Dear Achal,
I don't have a form fetishism :-) although I highly prefer written to oral sources for many practical reasons. You know that in oral history projects the transcription is an essential part of the work, by the way.
What I am pointing to is the difference between primary sources and secondary sources. It is the utmost important distinction in history science. I am sure that any introduction to historiography will agree with me on that.
Kind regards Ziko
2011/7/27 Achal Prabhala aprabhala@gmail.com:
Dear Ziko,
On Wednesday 27 July 2011 09:38 PM, Ziko van Dijk wrote:
Hello,
Today I found the time to read the messages about the "Oral Citations" project and watch the film "People are Knowledge". I hope that we can go on in this discussion without accusations about racism etc. In science, it is the quality of the findings that should matter, not the colour of the researcher's skin (may it be black, white, or green).
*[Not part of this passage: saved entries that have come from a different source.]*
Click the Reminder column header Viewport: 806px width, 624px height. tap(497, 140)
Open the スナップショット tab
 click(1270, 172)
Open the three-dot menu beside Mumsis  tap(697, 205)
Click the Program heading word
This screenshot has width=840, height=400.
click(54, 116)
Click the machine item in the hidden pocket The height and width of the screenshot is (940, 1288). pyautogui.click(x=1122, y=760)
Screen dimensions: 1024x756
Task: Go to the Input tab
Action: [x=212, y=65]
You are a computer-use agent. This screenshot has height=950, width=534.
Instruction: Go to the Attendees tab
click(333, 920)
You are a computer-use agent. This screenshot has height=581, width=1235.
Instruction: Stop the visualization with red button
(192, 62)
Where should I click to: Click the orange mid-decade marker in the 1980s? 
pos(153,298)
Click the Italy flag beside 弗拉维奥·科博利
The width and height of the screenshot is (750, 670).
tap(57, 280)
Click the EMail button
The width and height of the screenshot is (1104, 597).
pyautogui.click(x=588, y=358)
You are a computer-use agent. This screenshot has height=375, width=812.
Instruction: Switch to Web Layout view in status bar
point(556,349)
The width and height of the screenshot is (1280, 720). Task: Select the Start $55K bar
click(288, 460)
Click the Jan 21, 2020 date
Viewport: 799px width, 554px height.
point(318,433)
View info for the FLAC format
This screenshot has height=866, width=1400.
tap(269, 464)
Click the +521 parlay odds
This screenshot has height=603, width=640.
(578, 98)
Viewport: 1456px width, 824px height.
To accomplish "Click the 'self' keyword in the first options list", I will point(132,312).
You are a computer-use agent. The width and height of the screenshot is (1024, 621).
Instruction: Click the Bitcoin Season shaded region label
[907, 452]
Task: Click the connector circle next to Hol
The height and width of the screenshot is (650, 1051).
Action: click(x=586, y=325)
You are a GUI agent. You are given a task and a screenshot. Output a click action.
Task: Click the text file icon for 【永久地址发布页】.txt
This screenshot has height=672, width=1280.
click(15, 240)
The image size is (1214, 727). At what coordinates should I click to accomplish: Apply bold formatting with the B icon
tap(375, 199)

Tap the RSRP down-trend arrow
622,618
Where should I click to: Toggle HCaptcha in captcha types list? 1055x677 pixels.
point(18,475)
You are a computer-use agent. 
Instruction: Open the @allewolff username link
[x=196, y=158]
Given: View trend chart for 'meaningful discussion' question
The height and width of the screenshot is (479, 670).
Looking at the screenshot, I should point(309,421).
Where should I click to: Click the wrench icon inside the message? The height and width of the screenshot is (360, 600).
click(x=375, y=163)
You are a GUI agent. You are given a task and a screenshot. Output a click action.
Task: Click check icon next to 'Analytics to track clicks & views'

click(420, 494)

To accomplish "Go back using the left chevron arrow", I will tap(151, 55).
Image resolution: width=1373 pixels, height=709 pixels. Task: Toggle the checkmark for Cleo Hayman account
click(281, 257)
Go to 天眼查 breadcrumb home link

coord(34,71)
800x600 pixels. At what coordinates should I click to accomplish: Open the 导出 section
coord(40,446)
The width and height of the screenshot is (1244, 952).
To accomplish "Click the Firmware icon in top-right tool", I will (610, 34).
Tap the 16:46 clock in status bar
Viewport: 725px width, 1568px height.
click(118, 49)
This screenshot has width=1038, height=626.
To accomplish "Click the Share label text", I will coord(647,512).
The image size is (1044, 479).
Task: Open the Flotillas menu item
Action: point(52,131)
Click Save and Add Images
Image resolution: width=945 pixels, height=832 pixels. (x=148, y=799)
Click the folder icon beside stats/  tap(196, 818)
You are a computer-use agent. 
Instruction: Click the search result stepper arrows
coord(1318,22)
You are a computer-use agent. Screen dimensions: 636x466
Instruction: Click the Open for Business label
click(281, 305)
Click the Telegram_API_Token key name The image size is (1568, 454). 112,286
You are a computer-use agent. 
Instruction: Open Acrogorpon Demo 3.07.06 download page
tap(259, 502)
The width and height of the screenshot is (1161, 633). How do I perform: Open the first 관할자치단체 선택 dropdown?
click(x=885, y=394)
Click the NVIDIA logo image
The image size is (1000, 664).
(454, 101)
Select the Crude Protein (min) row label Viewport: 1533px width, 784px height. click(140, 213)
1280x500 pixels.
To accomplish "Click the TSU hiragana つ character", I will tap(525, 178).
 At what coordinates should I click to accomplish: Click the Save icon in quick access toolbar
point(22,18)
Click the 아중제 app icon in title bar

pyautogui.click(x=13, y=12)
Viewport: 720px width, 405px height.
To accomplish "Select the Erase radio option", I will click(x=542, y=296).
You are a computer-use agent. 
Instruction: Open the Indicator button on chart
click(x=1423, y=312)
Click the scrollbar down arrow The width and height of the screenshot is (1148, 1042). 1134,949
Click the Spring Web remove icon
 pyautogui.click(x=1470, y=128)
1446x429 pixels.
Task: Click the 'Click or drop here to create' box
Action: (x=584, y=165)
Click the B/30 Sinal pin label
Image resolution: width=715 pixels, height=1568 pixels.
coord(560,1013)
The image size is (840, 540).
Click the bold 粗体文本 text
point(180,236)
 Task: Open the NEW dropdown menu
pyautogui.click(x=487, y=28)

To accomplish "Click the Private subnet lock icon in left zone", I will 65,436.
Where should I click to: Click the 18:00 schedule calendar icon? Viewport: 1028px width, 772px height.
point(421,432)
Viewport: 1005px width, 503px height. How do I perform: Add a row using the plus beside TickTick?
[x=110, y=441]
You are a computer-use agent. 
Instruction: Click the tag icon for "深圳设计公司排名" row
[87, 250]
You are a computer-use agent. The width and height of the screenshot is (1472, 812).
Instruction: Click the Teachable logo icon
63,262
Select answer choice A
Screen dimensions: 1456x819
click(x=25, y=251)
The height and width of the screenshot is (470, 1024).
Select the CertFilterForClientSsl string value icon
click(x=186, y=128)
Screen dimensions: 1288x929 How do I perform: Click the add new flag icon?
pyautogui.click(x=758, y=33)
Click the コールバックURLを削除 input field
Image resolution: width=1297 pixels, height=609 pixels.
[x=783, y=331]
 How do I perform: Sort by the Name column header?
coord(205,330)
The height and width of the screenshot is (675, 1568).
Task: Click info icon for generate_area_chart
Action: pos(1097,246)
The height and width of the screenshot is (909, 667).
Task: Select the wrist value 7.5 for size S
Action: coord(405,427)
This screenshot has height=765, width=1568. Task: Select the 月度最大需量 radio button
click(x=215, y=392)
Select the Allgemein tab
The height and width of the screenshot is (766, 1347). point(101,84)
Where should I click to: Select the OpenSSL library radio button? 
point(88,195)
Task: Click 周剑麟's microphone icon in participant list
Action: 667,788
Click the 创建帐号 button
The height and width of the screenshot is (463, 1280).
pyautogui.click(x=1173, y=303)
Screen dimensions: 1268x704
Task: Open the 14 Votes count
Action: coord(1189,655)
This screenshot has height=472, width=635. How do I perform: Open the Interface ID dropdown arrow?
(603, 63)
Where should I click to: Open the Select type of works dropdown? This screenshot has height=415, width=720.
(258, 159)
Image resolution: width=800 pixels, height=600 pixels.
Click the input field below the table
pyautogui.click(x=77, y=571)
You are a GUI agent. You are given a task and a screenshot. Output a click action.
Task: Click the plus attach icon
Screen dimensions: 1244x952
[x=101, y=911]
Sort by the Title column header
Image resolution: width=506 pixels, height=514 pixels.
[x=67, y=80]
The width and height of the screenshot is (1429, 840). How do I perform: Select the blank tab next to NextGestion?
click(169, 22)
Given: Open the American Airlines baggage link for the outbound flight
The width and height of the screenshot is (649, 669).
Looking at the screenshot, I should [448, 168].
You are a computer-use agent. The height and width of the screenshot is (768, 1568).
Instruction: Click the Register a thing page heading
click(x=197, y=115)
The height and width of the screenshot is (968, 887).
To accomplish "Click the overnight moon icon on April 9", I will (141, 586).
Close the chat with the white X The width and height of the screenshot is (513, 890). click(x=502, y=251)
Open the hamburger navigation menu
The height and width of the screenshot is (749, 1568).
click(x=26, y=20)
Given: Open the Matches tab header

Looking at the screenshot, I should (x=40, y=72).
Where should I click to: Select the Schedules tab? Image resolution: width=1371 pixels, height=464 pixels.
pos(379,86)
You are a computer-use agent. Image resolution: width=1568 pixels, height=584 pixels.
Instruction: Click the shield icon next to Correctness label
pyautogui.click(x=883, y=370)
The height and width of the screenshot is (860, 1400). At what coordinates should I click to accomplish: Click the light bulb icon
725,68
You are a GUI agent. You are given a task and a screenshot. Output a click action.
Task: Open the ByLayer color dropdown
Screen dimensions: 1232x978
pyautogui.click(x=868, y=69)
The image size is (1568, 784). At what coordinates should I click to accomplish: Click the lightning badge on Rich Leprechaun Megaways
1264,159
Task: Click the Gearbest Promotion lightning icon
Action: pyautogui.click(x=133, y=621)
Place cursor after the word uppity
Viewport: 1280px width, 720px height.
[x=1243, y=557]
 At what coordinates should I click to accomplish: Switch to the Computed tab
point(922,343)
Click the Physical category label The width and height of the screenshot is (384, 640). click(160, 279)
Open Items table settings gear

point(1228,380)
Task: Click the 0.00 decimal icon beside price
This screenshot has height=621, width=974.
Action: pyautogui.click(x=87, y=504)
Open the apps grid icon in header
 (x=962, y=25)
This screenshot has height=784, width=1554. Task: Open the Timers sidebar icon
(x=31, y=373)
== Concerned == I must say that I am deeply concerned about the "Oral Citations". If someone wants to set up a new Wikimedia project for oral traditions or "oral history", I could live with that although I don't think that it fits into the scope of Wikimedia. It certainly does not fit into the scope of Wikipedia.
May I say, firstly, that this is an experiment - an experiment which those of us working on it, and others around us, thought might lead to interesting results. Secondly, may I also say that the project is not on "oral history" - it's on using oral sources as citations.
The film says that recorded "oral history" should be considered to be a reliable souce "when there are some accessible printed sources on a subjet, but the sources are incomplete or misleading by way of being outdated or biased". So, when someone believes that those "accessible printed sources" are "biased", he comes up with the video of his grand uncle telling the truth? == Problems of orality (of the human brain) == The film presents some carefully selected scholars supporting the film makers' opinion, but if you ask the huge majority of historians they will explain to you why they are so reluctant about "oral history".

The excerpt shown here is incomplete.